The original culprit in this affair may be the former interior minister, Herbert Kickl. Austria’s state-security apparatus may very well have decided that he had to be removed. In February 2018, shortly after the Freedom Party joined the government and Kickl became interior minister, Sybille Geissler, head of the anti-extremism unit of the BVT (Austria’s domestic intelligence agency), was asked by a senior interior ministry official to hand over the names of informants who had infiltrated far-right circles. She refused. Weeks later, armed police showed up at her office, and confiscated domestic files, classified information shared by foreign intelligence services, and the Neptune software used to encrypt classified exchanges.

※ ※ ※

What the task asks:
Copy everything from "The original culprit" down to "encrypt classified exchanges." in the passage about Herbert Kickl and Austria's domestic intelligence agency, word for word.

Lines from a data source:
※ ※ ※

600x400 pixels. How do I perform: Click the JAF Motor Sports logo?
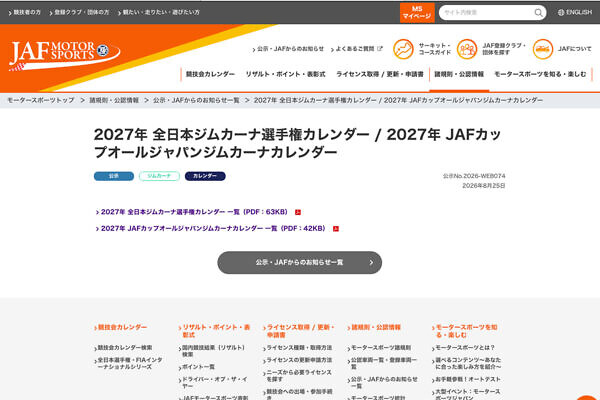tap(64, 56)
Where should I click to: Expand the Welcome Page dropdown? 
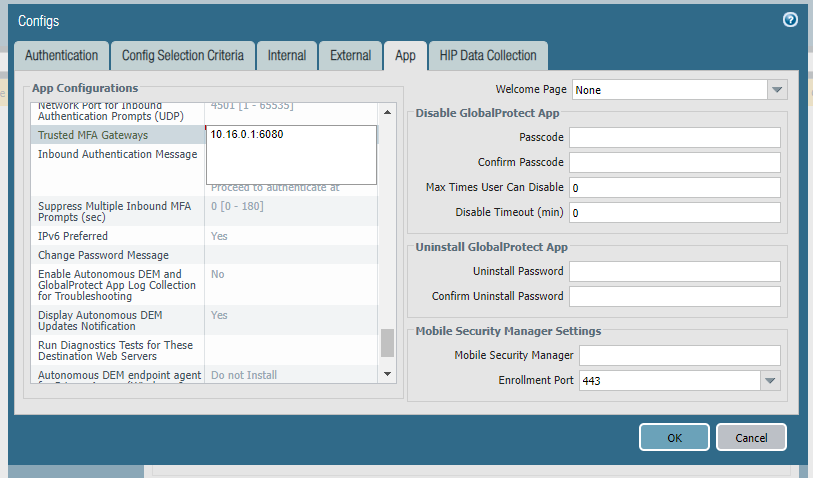click(777, 90)
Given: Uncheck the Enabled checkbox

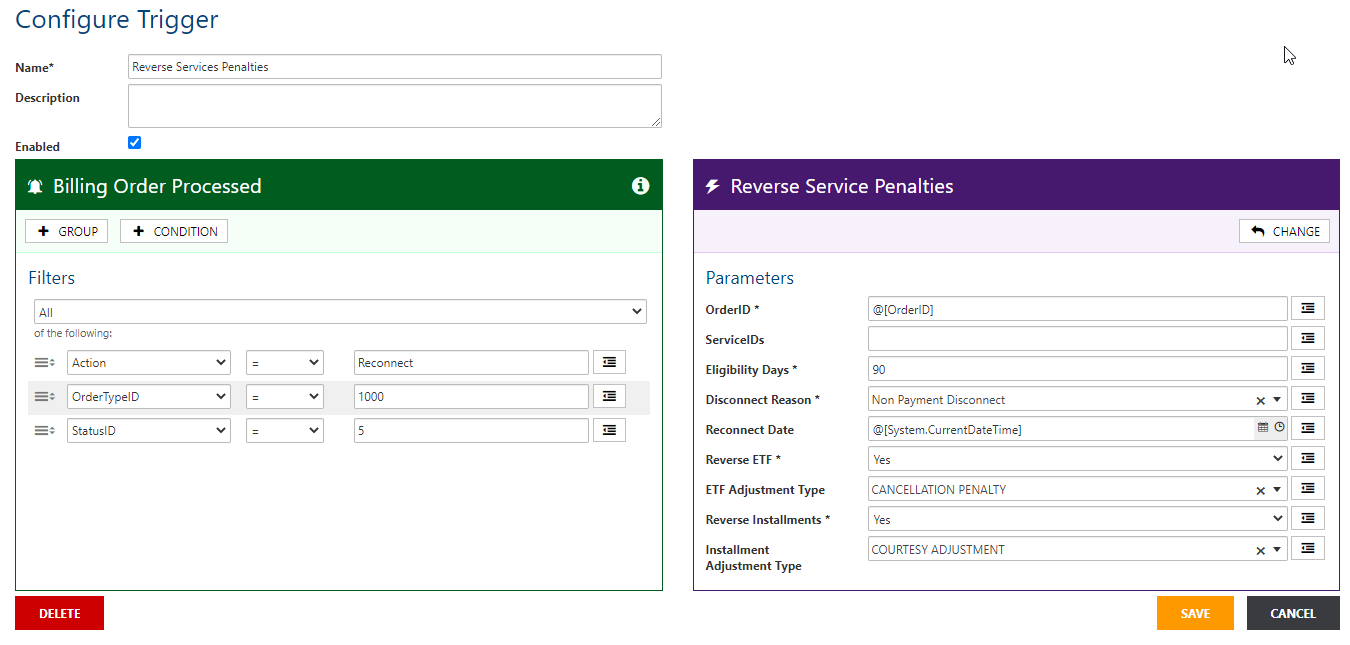Looking at the screenshot, I should 134,142.
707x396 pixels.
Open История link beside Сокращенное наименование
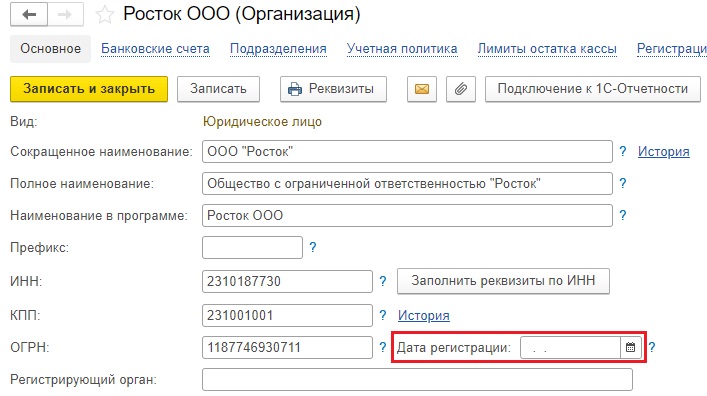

※ ※ ※

Response area:
The original culprit in this affair may be the former interior minister, Herbert Kickl. Austria’s state-security apparatus may very well have decided that he had to be removed. In February 2018, shortly after the Freedom Party joined the government and Kickl became interior minister, Sybille Geissler, head of the anti-extremism unit of the BVT (Austria’s domestic intelligence agency), was asked by a senior interior ministry official to hand over the names of informants who had infiltrated far-right circles. She refused. Weeks later, armed police showed up at her office, and confiscated domestic files, classified information shared by foreign intelligence services, and the Neptune software used to encrypt classified exchanges.